There seems to be a problem with the HTTP POST to wp-admin/admin-ajax.php when previewing a date format of F jS, Y with these changes in place -- an HTTP 500 error response is received. Moving the pull request into draft status until that is figured out and resolved.

jayaddison commented on PR #7975:


2 months ago
#20

(also: the documentation will need to be updated alongside this modification)

jayaddison commented on PR #7975:


2 months ago
#21

The built-in PHP `NumberFormatter` can localize numbers to include ordinal suffixes; however the return value always includes both the numeric value and also the suffix -- e.g. it is not currently possible to request only the suffix.

It seems that NumberFormatter is provided by the `php-intl` package which isn't guaranteed to be available.

There seems to be a problem with the HTTP POST to wp-admin/admin-ajax.php when previewing a date format of F jS, Y with these changes in place -- an HTTP 500 error response is received. Moving the pull request into draft status until that is figured out and resolved.

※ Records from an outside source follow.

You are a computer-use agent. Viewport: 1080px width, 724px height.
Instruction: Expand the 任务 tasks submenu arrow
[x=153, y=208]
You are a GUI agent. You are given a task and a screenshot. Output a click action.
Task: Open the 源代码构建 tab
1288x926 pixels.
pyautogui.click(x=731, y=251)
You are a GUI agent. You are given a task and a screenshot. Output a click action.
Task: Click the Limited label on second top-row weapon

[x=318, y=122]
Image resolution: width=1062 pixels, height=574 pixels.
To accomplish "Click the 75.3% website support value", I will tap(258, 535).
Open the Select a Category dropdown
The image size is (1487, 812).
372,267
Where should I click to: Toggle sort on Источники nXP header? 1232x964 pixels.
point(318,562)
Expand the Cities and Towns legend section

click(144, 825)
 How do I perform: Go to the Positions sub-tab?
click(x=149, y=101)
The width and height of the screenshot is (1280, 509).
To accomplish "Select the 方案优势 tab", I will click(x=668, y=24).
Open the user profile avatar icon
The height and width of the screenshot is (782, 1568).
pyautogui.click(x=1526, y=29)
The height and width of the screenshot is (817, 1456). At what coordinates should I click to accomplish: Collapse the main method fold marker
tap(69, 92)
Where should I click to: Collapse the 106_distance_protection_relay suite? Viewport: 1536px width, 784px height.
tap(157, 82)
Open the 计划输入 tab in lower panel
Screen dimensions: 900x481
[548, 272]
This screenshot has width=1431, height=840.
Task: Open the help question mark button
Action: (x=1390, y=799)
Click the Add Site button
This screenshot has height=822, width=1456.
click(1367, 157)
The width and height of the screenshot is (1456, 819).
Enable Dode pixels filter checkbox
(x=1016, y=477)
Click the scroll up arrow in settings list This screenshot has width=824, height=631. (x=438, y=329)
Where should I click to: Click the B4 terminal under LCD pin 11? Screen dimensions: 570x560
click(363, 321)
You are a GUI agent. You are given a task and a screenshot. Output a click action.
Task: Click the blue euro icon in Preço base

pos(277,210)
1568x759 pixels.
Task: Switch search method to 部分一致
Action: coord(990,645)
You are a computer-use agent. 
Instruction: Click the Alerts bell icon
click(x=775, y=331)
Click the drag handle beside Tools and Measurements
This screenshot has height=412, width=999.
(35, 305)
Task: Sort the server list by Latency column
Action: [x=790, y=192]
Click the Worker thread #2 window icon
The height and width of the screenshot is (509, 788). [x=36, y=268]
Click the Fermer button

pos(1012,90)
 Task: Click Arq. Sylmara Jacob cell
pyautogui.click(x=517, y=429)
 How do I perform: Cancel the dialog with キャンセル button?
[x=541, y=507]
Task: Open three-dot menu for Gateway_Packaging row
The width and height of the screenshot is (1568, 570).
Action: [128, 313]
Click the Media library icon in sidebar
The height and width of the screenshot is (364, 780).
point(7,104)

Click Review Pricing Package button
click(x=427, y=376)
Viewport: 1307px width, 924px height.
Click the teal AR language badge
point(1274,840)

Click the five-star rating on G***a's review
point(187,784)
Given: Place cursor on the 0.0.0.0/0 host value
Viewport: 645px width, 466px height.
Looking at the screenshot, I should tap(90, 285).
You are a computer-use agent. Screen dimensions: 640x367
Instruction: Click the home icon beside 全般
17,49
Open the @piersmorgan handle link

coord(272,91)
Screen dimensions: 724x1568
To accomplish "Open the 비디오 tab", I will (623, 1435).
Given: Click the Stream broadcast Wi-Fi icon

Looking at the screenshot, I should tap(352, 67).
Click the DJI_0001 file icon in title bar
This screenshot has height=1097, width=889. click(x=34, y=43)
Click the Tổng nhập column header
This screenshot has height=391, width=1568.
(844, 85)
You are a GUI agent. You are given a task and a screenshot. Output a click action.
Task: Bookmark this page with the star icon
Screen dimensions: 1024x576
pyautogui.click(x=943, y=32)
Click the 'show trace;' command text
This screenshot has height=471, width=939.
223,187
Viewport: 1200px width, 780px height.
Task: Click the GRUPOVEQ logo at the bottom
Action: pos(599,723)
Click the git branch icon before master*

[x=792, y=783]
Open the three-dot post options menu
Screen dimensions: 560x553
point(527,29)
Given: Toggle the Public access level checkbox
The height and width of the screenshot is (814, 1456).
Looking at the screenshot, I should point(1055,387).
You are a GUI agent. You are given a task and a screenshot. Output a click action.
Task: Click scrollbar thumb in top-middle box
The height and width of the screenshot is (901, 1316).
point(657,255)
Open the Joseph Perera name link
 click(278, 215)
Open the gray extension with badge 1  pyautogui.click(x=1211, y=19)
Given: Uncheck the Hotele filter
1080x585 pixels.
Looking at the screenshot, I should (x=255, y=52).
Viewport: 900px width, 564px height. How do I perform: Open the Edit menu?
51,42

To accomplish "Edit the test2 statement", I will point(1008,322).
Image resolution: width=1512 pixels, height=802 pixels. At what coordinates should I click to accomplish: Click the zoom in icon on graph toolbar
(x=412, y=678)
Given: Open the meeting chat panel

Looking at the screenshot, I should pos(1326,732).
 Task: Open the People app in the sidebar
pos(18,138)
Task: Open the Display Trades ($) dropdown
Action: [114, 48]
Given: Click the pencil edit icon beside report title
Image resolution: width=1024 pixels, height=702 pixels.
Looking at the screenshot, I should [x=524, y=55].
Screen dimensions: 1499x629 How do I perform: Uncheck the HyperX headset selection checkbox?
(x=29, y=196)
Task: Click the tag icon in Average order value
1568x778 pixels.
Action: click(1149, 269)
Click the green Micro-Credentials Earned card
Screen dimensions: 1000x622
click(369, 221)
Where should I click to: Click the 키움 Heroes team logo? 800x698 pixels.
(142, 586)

The error that appears is:

PHP Fatal error:  Uncaught Error: Class 'NumberFormatter' not found in /wordpress/wp-includes/functions.php:290
Stack trace:
#0 /wordpress/wp-includes/functions.php(192): wp_date('F jS, Y')
#1 /wordpress/wp-admin/includes/ajax-actions.php(2852): date_i18n('F jS, Y')
#2 /wordpress/wp-includes/class-wp-hook.php(324): wp_ajax_date_format('')
#3 /wordpress/wp-includes/class-wp-hook.php(348): WP_Hook->apply_filters('', Array)
#4 /wordpress/wp-includes/plugin.php(517): WP_Hook->do_action(Array)
#5 /wordpress/wp-admin/admin-ajax.php(192): do_action('wp_ajax_date_fo...')
#6 {main}
  thrown in /wordpress/wp-includes/functions.php on line 290

jayaddison commented on PR #7975:


2 months ago
#22

The error that appears is:

With the latest pushed commits in this PR, this error is resolved - a NumberFormatter is only constructed if the class exists (in the global namespace) according to check_exists.

One other question I have is whether the logic, if acceptable (it's not exactly an elegant solution) should use get_locale or get_user_locale -- I'm not sure about that.

Note: See TracTickets for help on using tickets.